A Machine Learning Model Monitoring Checklist: 7 Things to Track
(This article originally appeared on KDNuggets.com here. For more, visit https://www.kdnuggets.com/)
Once you deploy a machine learning model in production, you need to make sure it performs. In the article, we suggest how to monitor your models and open-source tools to use.
It is not easy to build a machine learning model. It is even harder to deploy a service in production. But even if you managed to stick all the pipelines together, things do not stop here.
Once the model is in use, we immediately have to think about operating it smoothly. It is now delivering the business value, after all! Any disruption to model performance directly translates to the actual business loss.
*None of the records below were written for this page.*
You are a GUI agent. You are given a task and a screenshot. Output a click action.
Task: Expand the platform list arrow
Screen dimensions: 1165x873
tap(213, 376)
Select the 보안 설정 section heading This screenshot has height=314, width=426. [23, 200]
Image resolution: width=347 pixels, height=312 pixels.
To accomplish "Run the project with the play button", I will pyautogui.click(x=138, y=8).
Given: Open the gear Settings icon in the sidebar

We need to make sure the model delivers. Not just as a piece of software that returns the API response but as a machine learning system that we can trust to make the decisions.
It means we need to monitor our models. And there are more things to look for!
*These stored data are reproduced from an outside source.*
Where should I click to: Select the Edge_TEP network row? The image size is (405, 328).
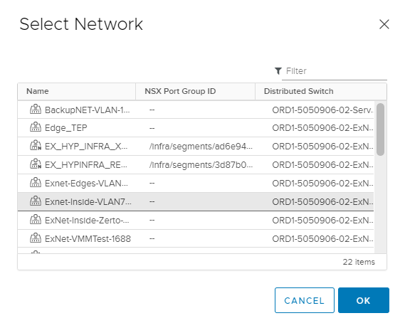[196, 128]
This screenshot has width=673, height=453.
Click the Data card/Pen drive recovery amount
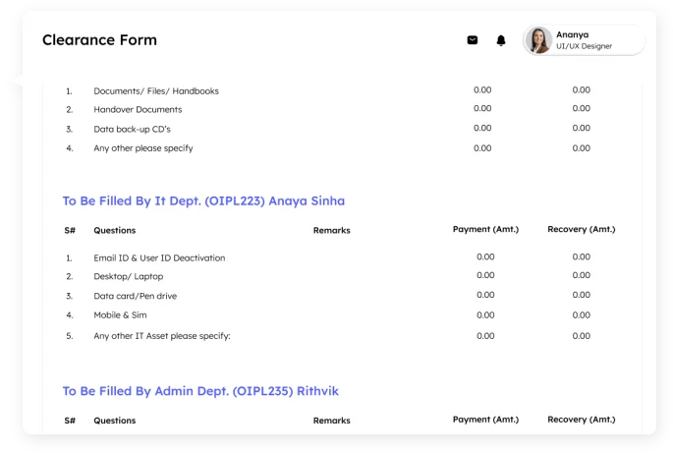[582, 296]
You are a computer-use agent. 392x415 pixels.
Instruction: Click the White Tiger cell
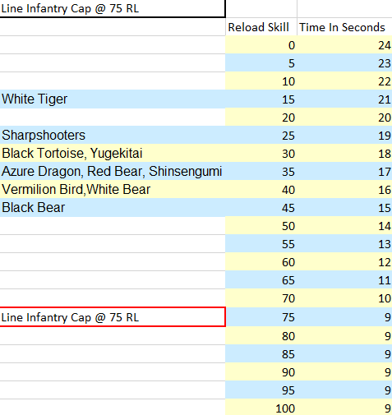(113, 99)
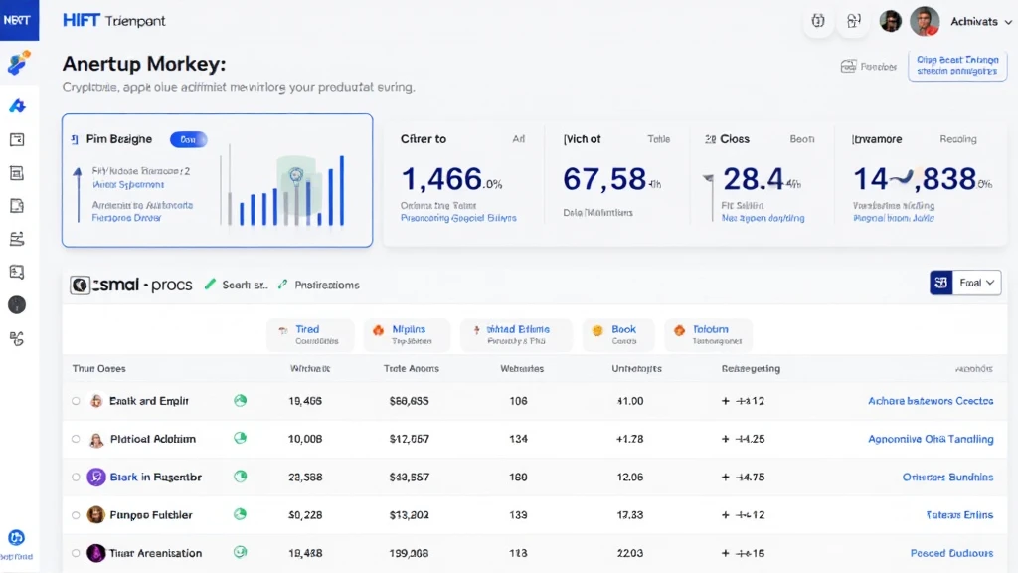Select the radio button for 'Eaalk and Emplir' row
The width and height of the screenshot is (1018, 573).
coord(76,401)
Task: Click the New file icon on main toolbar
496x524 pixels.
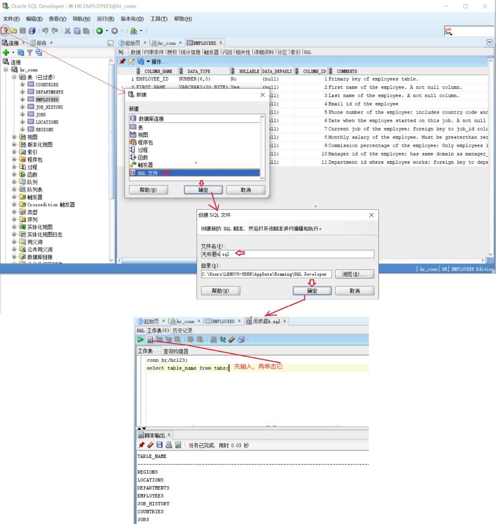Action: pyautogui.click(x=5, y=30)
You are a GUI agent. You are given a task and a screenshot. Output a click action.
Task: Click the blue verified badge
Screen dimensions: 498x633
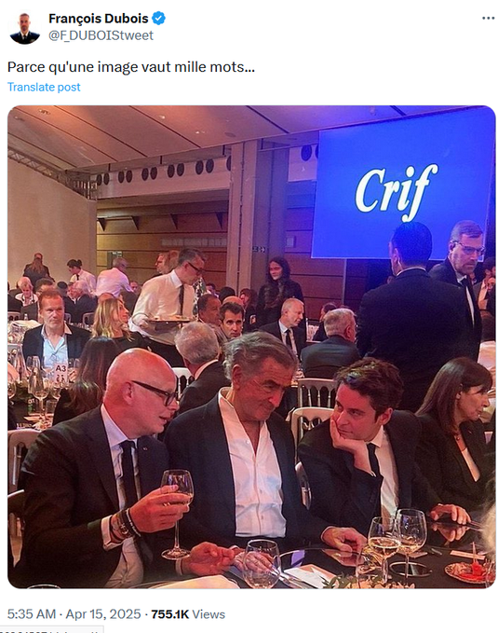click(158, 19)
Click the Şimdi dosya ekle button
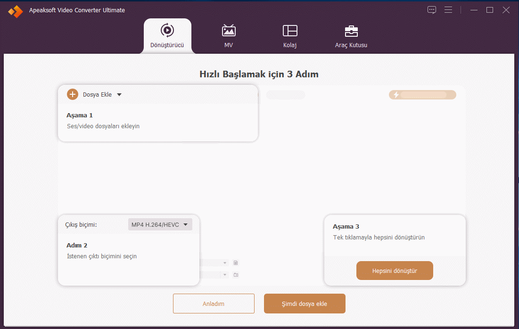519x329 pixels. pos(305,304)
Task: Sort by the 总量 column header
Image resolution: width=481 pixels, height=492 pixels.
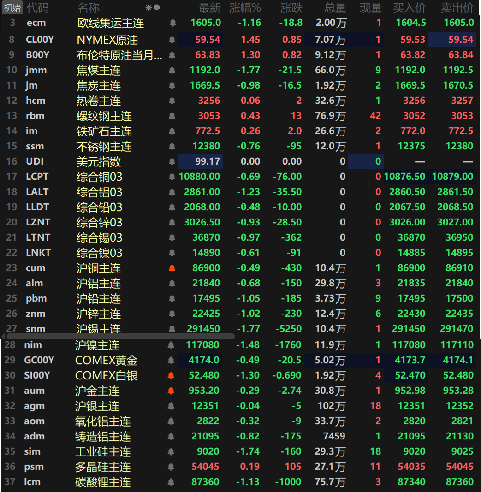Action: 335,8
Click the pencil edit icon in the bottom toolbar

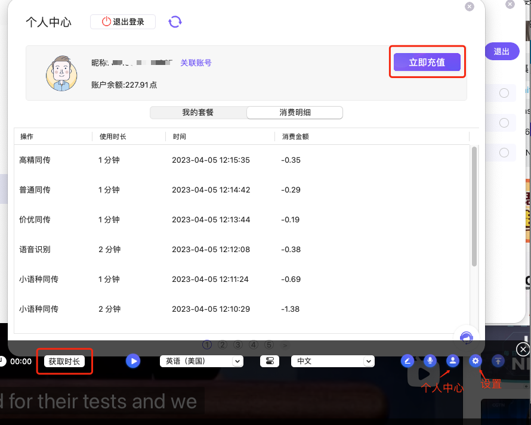(x=407, y=361)
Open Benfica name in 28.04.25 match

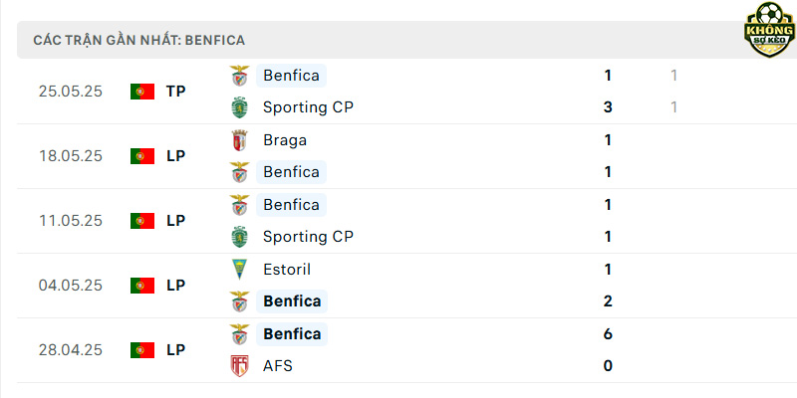coord(292,334)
If ML in production caught you off-guard, here is a checklist of what to keep an eye on.
1. Service Health
Machine learning service is still a service. Your company probably has some established process of software monitoring that you can reuse. If the model runs in real-time, it needs proper alerting and responsible people on-call.
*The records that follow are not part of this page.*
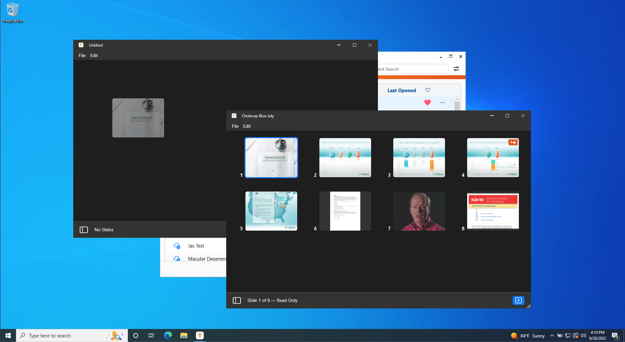Open the Jas Test presentation

(x=196, y=246)
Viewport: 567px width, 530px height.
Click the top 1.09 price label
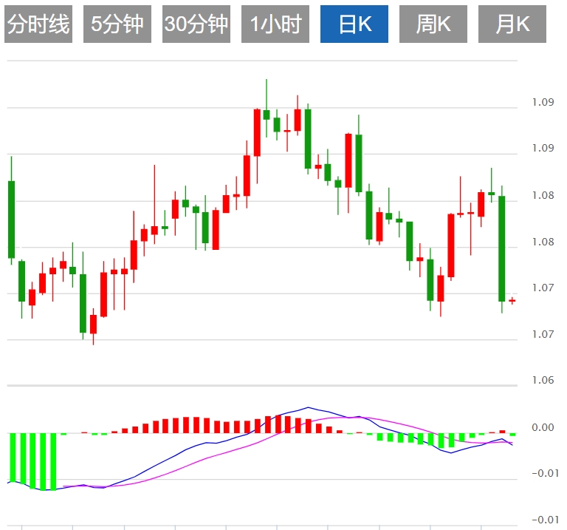click(543, 102)
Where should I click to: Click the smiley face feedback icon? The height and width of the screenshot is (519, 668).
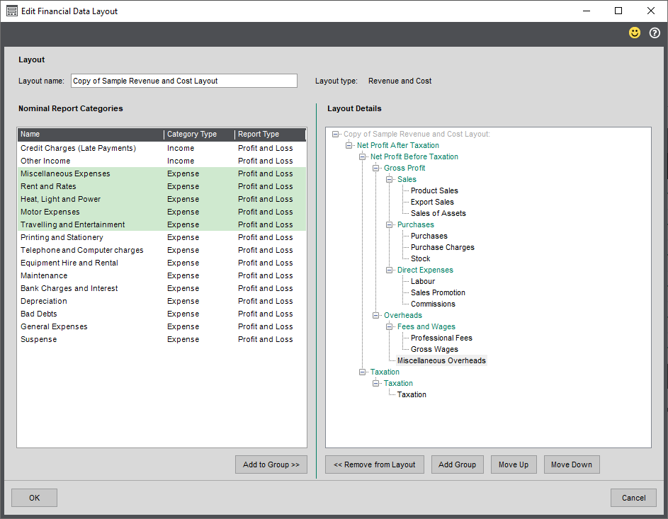coord(635,33)
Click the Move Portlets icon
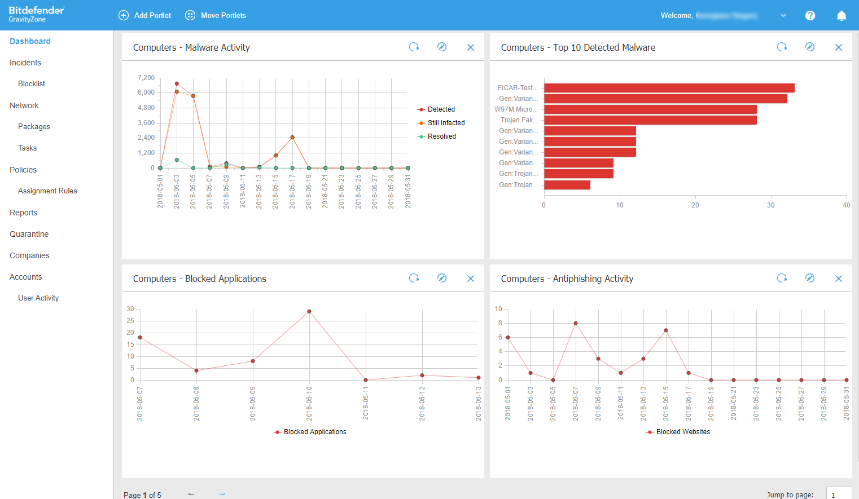The width and height of the screenshot is (859, 499). [x=190, y=15]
Even if you deal with batch models only, do not make an exception! We still need to track standard health indicators like memory utilization, CPU load, and so on.
Our goal is to ensure that the service is operational and we comply with necessary constraints, such as the speed of response.
An open-source tool to check: Grafana.
2. Data Quality & Integrity
Is something wrong with a machine learning model? In a vast majority of cases, the data is to blame.
Upstream pipelines and models break. Users make an unannounced schema change. The data can disappear at the source, the physical sensors fail. The list goes on.
Thus it is crucial to validate that the input data lives up to our expectations. The checks might include range compliance, data distribution, feature statistics, correlations, or any behavior we consider to be “normal” for our dataset.
Our goal is to confirm that we are feeding the data the model can handle. Before it returns an unreliable response.
An open-source tool to check: Great Expectations.
3. Data & Target Drift
Things change. Even when we deal with very stable processes. Almost every machine learning model has this inconvenient trait: it will degrade with time.
We might experience Data Drift when the model receives data that it has not seen in training. Imagine users coming from a different age group, marketing channel, or geographic area.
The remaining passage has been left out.